▶ Supplied text

Francis Baron, the new RFU chief executive, was quick on the draw yesterday as he set about dealing with the first itchy problem of his tenure. "This disciplinary matter clearly comes under our jurisdiction," he said, confirming that the union would ask the match referee, Alun Ware, for a full report on Ubogu's alleged outburst of red-cardable verbal abuse. "It is very important that any English player is disciplined, irrespective of the nature of the match, if appropriate."
All of which leaves Ubogu facing the possibility of a 120-day ban, something that would leave his club in a considerable degree of strife owing to their shortage of specialist prop forwards. Bath officials insist Ubogu said nothing to the referee - privately, they claim his dismissal was a case of mistaken identity - and have pledged to fight his corner.

▶ Supplied information

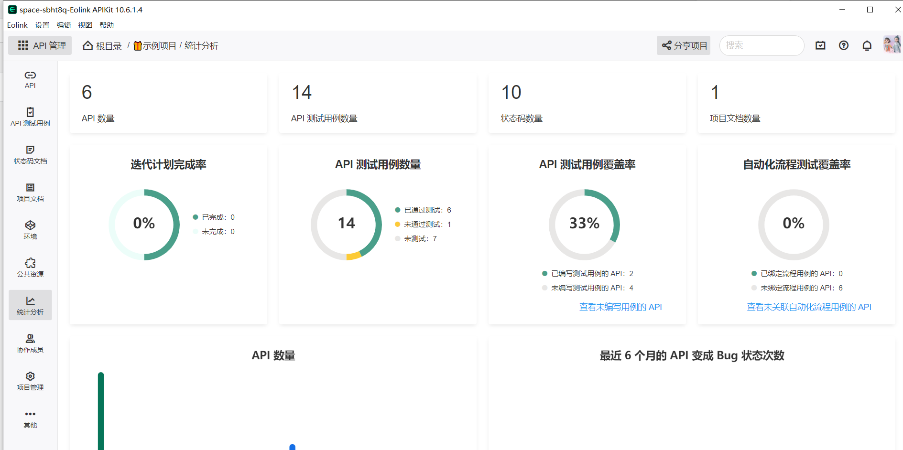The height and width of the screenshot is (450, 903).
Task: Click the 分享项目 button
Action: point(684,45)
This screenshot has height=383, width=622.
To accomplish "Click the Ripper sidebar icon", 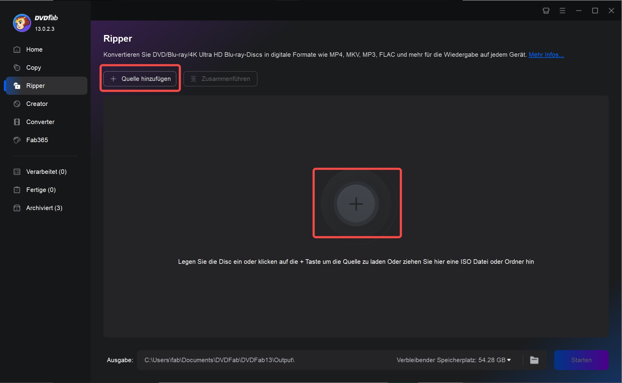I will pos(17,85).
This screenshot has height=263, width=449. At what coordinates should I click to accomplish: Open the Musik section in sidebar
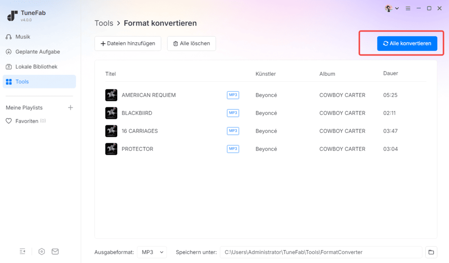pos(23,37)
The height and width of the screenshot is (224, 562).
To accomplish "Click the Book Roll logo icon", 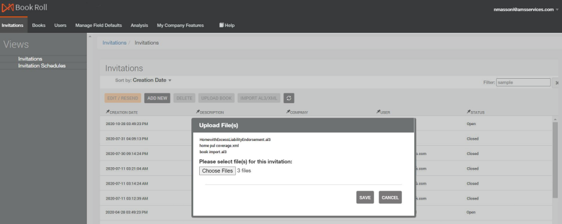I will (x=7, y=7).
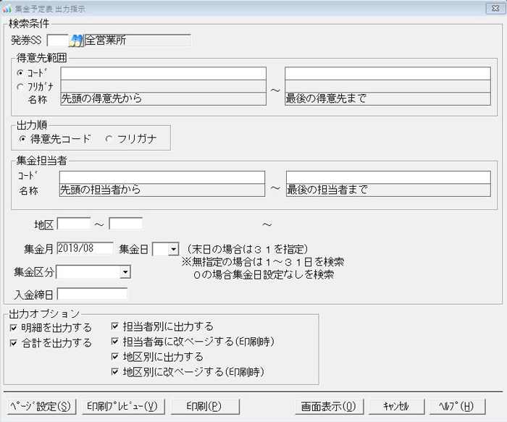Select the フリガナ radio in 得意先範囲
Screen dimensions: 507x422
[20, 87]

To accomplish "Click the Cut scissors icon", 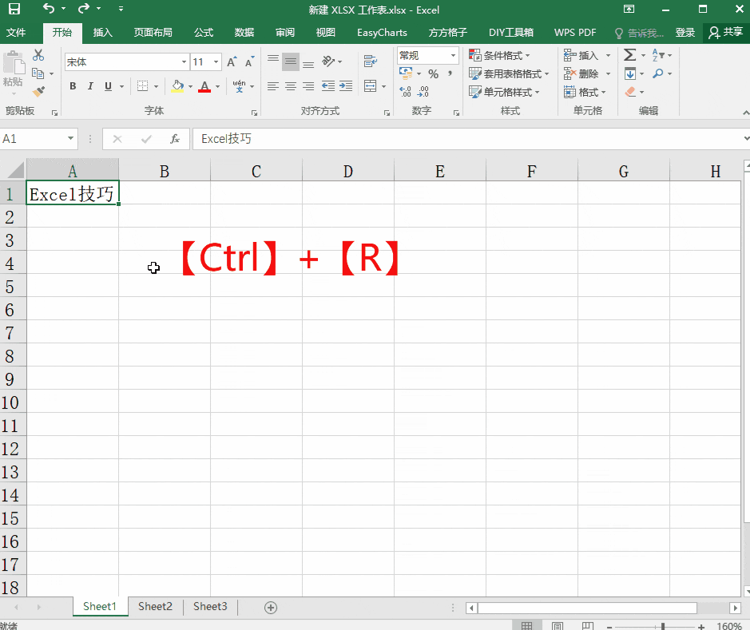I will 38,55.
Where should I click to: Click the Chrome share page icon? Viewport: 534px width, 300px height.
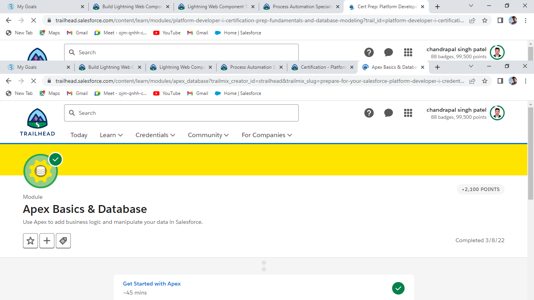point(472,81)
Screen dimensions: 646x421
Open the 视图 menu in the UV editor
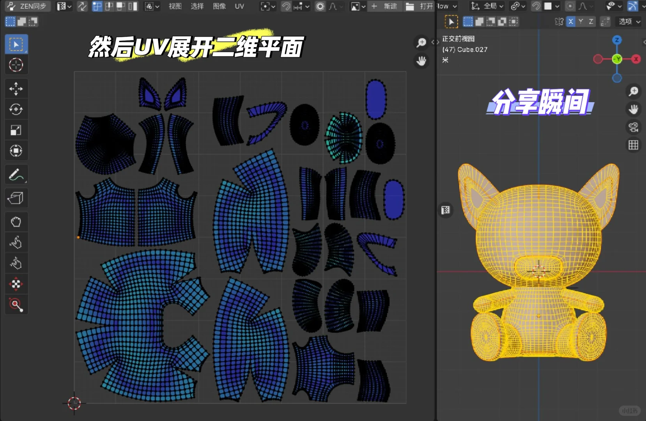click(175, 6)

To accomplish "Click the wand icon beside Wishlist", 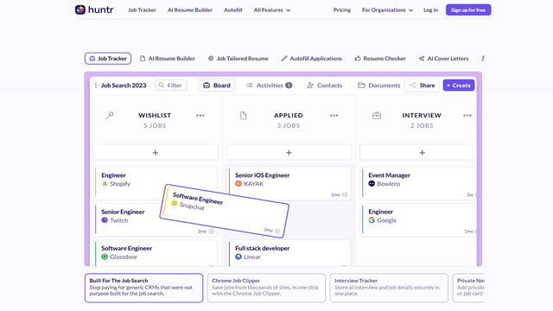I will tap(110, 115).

▶ Instruction
Change the part of the passage about Ubogu's disciplinary case that opens with the words containing "Francis Baron, the" and closes with "fight his corner.", replacing "Bath officials" with "club officials". The rows are separate material and have no connection to the passage about Ubogu's disciplinary case.

▶ Problem solution
Francis Baron, the new RFU chief executive, was quick on the draw yesterday as he set about dealing with the first itchy problem of his tenure. "This disciplinary matter clearly comes under our jurisdiction," he said, confirming that the union would ask the match referee, Alun Ware, for a full report on Ubogu's alleged outburst of red-cardable verbal abuse. "It is very important that any English player is disciplined, irrespective of the nature of the match, if appropriate."
All of which leaves Ubogu facing the possibility of a 120-day ban, something that would leave his club in a considerable degree of strife owing to their shortage of specialist prop forwards. club officials insist Ubogu said nothing to the referee - privately, they claim his dismissal was a case of mistaken identity - and have pledged to fight his corner.